[Target pointing data]
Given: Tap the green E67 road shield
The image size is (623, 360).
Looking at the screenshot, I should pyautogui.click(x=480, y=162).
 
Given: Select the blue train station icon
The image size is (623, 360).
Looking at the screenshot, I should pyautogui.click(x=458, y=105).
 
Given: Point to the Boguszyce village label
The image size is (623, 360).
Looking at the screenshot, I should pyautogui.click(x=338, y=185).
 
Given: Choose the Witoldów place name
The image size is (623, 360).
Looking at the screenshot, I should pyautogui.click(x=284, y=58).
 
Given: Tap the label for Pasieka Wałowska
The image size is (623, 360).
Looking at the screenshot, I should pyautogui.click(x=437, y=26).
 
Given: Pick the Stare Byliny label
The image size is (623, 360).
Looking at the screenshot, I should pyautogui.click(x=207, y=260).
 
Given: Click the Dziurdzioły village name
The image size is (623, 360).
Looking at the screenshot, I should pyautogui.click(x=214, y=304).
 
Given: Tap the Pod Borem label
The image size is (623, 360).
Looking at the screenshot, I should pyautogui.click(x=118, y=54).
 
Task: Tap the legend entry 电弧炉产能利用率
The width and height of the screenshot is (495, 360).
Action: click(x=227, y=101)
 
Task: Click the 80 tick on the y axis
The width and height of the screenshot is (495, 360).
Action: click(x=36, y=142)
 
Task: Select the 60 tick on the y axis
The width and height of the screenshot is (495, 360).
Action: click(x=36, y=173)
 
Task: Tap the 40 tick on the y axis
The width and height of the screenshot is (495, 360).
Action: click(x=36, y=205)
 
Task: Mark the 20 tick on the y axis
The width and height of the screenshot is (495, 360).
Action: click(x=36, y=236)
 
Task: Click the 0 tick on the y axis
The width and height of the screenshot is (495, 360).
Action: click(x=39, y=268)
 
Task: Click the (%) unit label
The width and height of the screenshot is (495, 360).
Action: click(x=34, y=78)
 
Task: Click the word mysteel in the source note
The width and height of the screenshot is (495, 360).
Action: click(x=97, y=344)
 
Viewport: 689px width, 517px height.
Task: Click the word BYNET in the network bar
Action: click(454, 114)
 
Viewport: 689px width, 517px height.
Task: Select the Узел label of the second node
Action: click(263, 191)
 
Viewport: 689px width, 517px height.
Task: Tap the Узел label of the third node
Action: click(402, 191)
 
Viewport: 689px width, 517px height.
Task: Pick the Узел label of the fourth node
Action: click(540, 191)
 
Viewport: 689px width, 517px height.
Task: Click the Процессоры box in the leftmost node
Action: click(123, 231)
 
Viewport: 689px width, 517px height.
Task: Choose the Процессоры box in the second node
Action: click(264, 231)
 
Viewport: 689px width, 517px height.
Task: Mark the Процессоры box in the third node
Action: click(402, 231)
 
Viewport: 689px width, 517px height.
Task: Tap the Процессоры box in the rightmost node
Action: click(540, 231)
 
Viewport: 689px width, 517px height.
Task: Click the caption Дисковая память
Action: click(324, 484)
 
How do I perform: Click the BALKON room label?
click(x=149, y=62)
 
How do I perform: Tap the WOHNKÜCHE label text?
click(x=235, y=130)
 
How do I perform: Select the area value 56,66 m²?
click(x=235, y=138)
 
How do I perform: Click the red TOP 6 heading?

**SET EXERCISE:**
Print all of the lines above again, with every character unchanged.

**EXPECTED OUTPUT:**
Given: Tap the green E67 road shield
The image size is (623, 360).
Looking at the screenshot, I should pyautogui.click(x=480, y=162).
 
Given: Select the blue train station icon
The image size is (623, 360).
Looking at the screenshot, I should pyautogui.click(x=458, y=105).
 
Given: Point to the Boguszyce village label
The image size is (623, 360).
Looking at the screenshot, I should pyautogui.click(x=338, y=185).
 
Given: Choose the Witoldów place name
The image size is (623, 360).
Looking at the screenshot, I should pyautogui.click(x=284, y=58).
 
Given: Tap the label for Pasieka Wałowska
The image size is (623, 360).
Looking at the screenshot, I should pyautogui.click(x=437, y=26).
 
Given: Pick the Stare Byliny label
The image size is (623, 360).
Looking at the screenshot, I should pyautogui.click(x=207, y=260).
 
Given: Click the Dziurdzioły village name
The image size is (623, 360).
Looking at the screenshot, I should pyautogui.click(x=214, y=304).
 
Given: Tap the Pod Borem label
The image size is (623, 360).
Looking at the screenshot, I should pyautogui.click(x=118, y=54).
 
Task: Tap the legend entry 电弧炉产能利用率
The width and height of the screenshot is (495, 360).
Action: click(x=227, y=101)
 
Task: Click the 80 tick on the y axis
The width and height of the screenshot is (495, 360).
Action: click(x=36, y=142)
 
Task: Select the 60 tick on the y axis
The width and height of the screenshot is (495, 360).
Action: click(x=36, y=173)
 
Task: Tap the 40 tick on the y axis
The width and height of the screenshot is (495, 360).
Action: click(x=36, y=205)
 
Task: Mark the 20 tick on the y axis
The width and height of the screenshot is (495, 360).
Action: click(x=36, y=236)
 
Task: Click the 0 tick on the y axis
The width and height of the screenshot is (495, 360).
Action: click(x=39, y=268)
 
Task: Click the (%) unit label
The width and height of the screenshot is (495, 360).
Action: click(x=34, y=78)
 
Task: Click the word mysteel in the source note
The width and height of the screenshot is (495, 360).
Action: click(x=97, y=344)
 
Viewport: 689px width, 517px height.
Task: Click the word BYNET in the network bar
Action: click(454, 114)
 
Viewport: 689px width, 517px height.
Task: Select the Узел label of the second node
Action: click(263, 191)
 
Viewport: 689px width, 517px height.
Task: Tap the Узел label of the third node
Action: click(402, 191)
 
Viewport: 689px width, 517px height.
Task: Pick the Узел label of the fourth node
Action: click(540, 191)
 
Viewport: 689px width, 517px height.
Task: Click the Процессоры box in the leftmost node
Action: click(123, 231)
 
Viewport: 689px width, 517px height.
Task: Choose the Процессоры box in the second node
Action: click(264, 231)
 
Viewport: 689px width, 517px height.
Task: Mark the Процессоры box in the third node
Action: click(402, 231)
 
Viewport: 689px width, 517px height.
Task: Tap the Процессоры box in the rightmost node
Action: click(540, 231)
 
Viewport: 689px width, 517px height.
Task: Click the caption Дисковая память
Action: click(324, 484)
 
How do I perform: Click the BALKON room label?
click(x=149, y=62)
 
How do I perform: Tap the WOHNKÜCHE label text?
click(x=235, y=130)
 
How do I perform: Select the area value 56,66 m²?
click(x=235, y=138)
 
How do I perform: Click the red TOP 6 heading?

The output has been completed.